Press release: "The title poem of Peter
Balakian's Ozone Journal is a
sequence of fifty-four short
sections, each a poem in itself, recounting the
speaker's memory of excavating the bones of Armenian genocide victims in the
Syrian desert with a crew of television journalists in 2009. These memories
spark others—the dissolution of his marriage, his life as a young single parent
in Manhattan in the nineties, visits and conversations with a cousin dying of
AIDS—creating a montage that has the feel of history as lived experience.

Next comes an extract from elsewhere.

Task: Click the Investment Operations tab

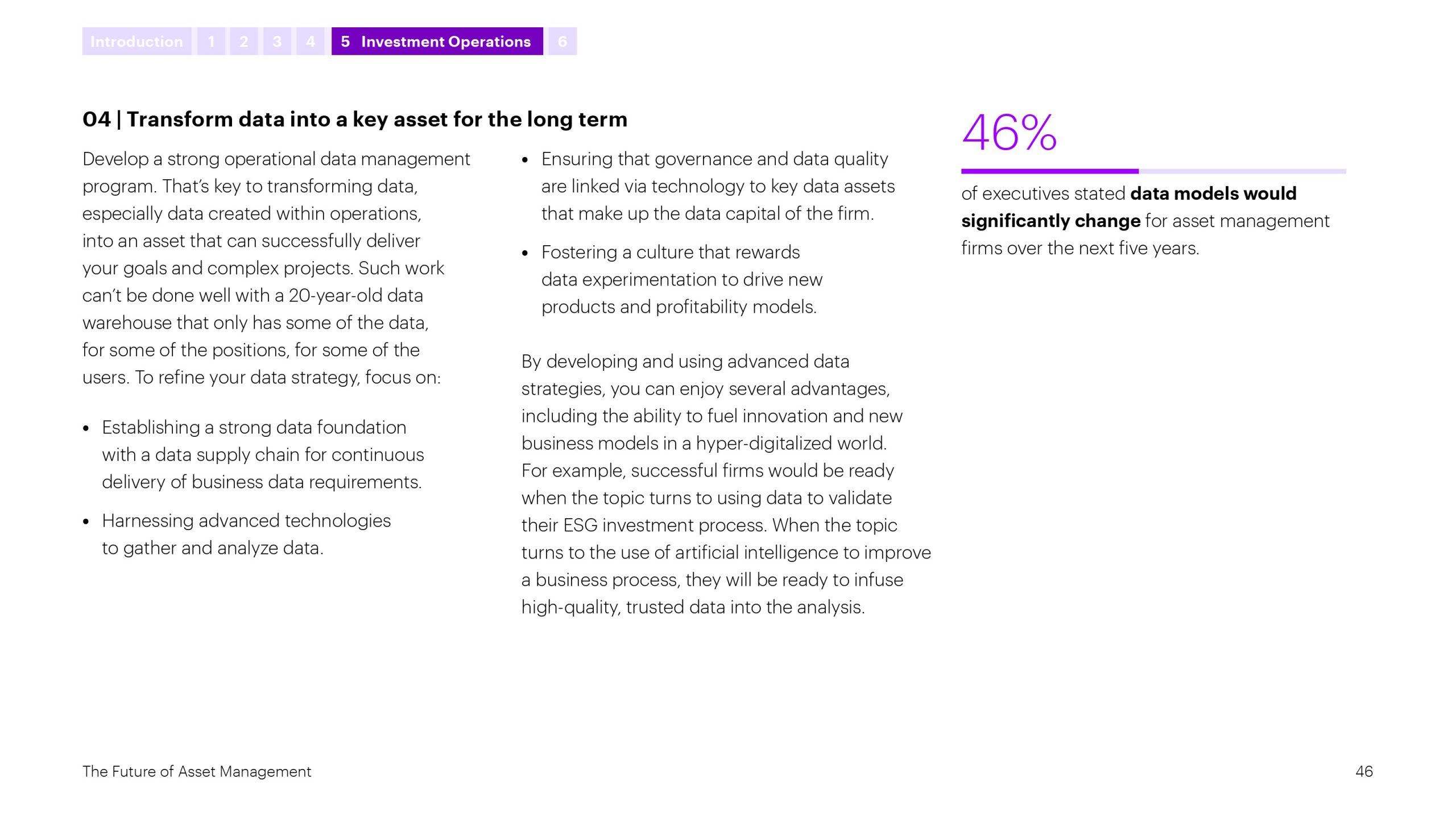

Bookending this sequence are shorter lyrics that span times and locations, from
Nairobi to the Native American villages of New Mexico. In the dynamic, sensual
language of these poems, we are reminded that the history of atrocity, trauma,
and forgetting is both global and ancient; but we are reminded, too, of the
beauty and richness of culture and the resilience of love.
from Ozone Journal
Bach’s cantata in B-flat minor in the cassette,
we lounged under the greenhouse-sky, the UVBs hacking
at the acids and oxides and then I could hear the
difference
between an oboe and a bassoon
at the river’s edge under cover—
trees breathed in our respiration;
there was something on the other side of the river,
something both of us were itching toward—
radical bonds were broken, history became science.
We were never the same."
BIOGRAPHY http://www.peterbalakian.com/bio.html
Peter Balakian (born June 13,
1951), American poet and nonfiction writer. Balakian was born in Teaneck, New
Jersey, and grew up there and in Tenafly, NJ. He attended Tenafly public
schools and graduated from Englewood School for Boys (now Dwight-Englewood
School) before earning his B.A. from Bucknell University, an M.A. from New York
University, and a Ph.D. from Brown University in American Civilization. He has
taught at Colgate University since 1980 where he is currently Donald M. and
Constance H. Rebar Professor of the Humanities in the department of English,
and Director of Creative Writing. He was the first Director of Colgate’s Center
For Ethics and World Societies.
He is the author of five books of
poems, most recently [before Ozone
Journal] June-tree: New and Selected
Poems 1974-2000. The others are Father
Fisheye (1979), Sad Days of Light
(1983), Reply From Wilderness Island
(1988), Dyer’s Thistle (1996), and
several fine limited editions. His work has appeared widely in American
magazines and journals such as The Nation, The New Republic, Antaeus, Partisan Review, Poetry, and The Kenyon Review; and in anthologies
such as New Directions in Prose and
Poetry, The Morrow Anthology of Younger American Poets, Poetry’s 75th
Anniversary Issue (1987), The
Wadsworth Anthology of Poetry, and the four-CD set Poetry On Record 1886-2006 (Shout Factory). Balakian is the author of the memoir Black Dog of Fate, winner of the
PEN/Albrand Prize for memoir and a New York Times Notable Book, and The Burning
Tigris: The Armenian Genocide and America’s Response, winner of the 2005
Raphael Lemkin Prize and a New York Times Notable Book and New York Times and
national best seller. He is also the author of Theodore Roethke’s Far Fields (LSU, 1989). His essays on poetry,
culture, art, and social thought have appeared in many publications including Art In America, American Poetry Review, The
Chronicle of Higher Education, The American Quarterly, American Book Review,
and Poetry. Balakian’s prizes and awards
include a Guggenheim Fellowship; National Endowment for the Arts Fellowship;
Emily Clark Balch Prize for poetry, Virginia Quarterly Review 2007; Movses
Khorenatsi Medal from the Republic of Armenia 2007; Raphael Lemkin Prize, 2005
(best book in English on the subject of genocide and human rights); PEN/Martha
Albrand Prize for Memoir, 1998; Anahid
Literary Prize, Columbia University Armenian Center, 1990.
Balakian has appeared widely on national
television and radio: ABC World News Tonight, The Charlie Rose Show, Terry
Gross’s “Fresh Air”; NPR’s “Weekend Edition,” CNN, C-SPAN, Celeste Quinn’s
“Afternoon Magazine,” “Literati,” (BRAVO Canada, PBS, New York City); WAMC, New
York, Leonard Lopate’s WNYC, and others.